What’s likely to hamper the harvest and its yield this year is the weather. While the weather in the eastern corn-growing region of the U.S. is looking favorable with dryer, warmer weather, it’s looking rather different in the western corn belt that is the eastern Dakotas, Minnesota, and northern Iowa. In that region, forecasts are calling for dramatically cooler temperatures that could result in scattered frost next week. If that happens, we are likely to see the percentage of the current corn crop that is Poor/Very Poor climb past the current 39% level. Such a move would boost corn prices as well as our CORN shares.
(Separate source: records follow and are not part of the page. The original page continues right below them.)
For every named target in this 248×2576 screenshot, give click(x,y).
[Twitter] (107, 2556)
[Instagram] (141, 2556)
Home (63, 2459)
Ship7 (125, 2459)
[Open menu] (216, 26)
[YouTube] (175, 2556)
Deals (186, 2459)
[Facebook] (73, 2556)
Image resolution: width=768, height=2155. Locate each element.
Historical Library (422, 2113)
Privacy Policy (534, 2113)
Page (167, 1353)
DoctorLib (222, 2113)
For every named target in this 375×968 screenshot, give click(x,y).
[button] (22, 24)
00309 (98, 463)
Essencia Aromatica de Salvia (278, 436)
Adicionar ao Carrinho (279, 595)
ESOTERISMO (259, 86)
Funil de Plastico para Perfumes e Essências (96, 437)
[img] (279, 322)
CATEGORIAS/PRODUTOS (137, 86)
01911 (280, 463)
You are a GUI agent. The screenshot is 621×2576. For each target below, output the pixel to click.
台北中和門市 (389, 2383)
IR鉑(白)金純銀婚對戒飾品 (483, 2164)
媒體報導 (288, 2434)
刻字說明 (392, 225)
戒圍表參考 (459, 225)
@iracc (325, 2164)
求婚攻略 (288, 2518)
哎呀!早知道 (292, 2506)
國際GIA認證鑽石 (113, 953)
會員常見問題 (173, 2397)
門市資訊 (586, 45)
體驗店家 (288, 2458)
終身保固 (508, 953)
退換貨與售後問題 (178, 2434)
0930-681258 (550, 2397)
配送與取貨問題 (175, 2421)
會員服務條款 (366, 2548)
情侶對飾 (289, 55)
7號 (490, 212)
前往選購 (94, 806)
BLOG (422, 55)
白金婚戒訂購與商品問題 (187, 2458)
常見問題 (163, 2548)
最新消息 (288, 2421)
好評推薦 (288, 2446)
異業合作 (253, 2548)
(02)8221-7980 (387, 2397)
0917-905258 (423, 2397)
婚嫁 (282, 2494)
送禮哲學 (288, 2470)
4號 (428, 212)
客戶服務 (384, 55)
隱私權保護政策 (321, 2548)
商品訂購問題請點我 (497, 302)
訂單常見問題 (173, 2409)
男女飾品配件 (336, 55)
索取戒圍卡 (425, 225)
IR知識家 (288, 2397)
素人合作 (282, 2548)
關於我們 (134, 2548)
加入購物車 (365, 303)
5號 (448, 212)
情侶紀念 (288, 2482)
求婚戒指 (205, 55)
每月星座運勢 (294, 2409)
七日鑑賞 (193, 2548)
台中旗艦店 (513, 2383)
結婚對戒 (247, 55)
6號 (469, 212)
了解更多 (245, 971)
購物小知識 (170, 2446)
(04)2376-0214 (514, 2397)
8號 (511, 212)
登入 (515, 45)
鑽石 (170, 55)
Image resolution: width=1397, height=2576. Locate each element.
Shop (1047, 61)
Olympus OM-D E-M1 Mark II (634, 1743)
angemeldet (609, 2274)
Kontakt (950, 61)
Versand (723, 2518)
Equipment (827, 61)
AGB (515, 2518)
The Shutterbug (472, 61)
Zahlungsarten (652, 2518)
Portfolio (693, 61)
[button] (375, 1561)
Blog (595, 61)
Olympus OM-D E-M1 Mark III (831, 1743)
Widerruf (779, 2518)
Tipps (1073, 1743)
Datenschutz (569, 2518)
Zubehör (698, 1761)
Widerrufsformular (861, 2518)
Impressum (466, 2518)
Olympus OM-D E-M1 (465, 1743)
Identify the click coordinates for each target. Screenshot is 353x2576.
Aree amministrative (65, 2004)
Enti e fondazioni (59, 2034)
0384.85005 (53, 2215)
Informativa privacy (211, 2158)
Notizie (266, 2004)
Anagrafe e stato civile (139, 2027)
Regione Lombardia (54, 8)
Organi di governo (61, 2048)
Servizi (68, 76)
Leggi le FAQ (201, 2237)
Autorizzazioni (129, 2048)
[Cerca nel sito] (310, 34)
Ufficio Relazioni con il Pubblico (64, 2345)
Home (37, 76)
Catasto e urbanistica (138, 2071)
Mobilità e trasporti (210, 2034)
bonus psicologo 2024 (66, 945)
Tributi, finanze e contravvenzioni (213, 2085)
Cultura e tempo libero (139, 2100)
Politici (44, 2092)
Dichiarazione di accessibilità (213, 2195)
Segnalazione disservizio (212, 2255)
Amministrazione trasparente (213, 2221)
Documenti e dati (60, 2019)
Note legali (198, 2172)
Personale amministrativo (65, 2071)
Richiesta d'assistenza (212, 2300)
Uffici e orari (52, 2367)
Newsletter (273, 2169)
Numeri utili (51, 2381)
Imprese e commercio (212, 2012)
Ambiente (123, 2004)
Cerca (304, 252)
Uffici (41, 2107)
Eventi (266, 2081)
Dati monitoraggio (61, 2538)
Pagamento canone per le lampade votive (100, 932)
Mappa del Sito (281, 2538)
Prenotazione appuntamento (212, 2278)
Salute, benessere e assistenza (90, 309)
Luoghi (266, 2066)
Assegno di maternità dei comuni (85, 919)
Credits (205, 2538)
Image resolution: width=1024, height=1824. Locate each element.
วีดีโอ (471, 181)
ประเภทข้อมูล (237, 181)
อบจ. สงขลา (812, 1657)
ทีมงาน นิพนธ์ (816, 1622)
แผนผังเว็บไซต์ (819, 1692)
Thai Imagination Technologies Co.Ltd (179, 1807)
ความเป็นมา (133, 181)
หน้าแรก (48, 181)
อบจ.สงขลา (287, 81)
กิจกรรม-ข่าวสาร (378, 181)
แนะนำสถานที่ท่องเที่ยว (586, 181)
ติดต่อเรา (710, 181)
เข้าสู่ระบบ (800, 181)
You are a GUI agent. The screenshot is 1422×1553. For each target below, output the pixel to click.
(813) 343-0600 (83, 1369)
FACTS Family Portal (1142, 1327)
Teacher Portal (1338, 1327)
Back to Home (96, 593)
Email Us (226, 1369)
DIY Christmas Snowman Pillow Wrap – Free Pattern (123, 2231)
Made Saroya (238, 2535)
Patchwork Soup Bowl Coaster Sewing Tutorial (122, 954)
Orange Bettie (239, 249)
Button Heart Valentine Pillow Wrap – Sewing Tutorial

Further complicating the corn supply-demand equation in the medium to longer-term is news that China plans to dramatically boost ethanol use in its gasoline supply, moving to E10 blends by 2020 to help combat pollution and smog. If this move comes to pass, it could lead to a meaningful shift in corn demand dynamics given that China is the world’s largest car market, but is the third largest consumer of ethanol fuel. According to S&P Global Platts, China has the “capacity to produce maybe a billion gallons of ethanol, and that would have to be increased ten-fold to get to this E-10 mandate.” That sound you just heard was eyebrows being popped higher on what that could mean for corn prices.
Near-term we will continue to monitor the weather and what it means to the current corn crop. Should milder than expected weather emerge, and weigh on corn prices in the coming weeks, we’ll look to use that weakness to improve our long-term position in CORN shares given the potential game changer in corn demand in the medium-term.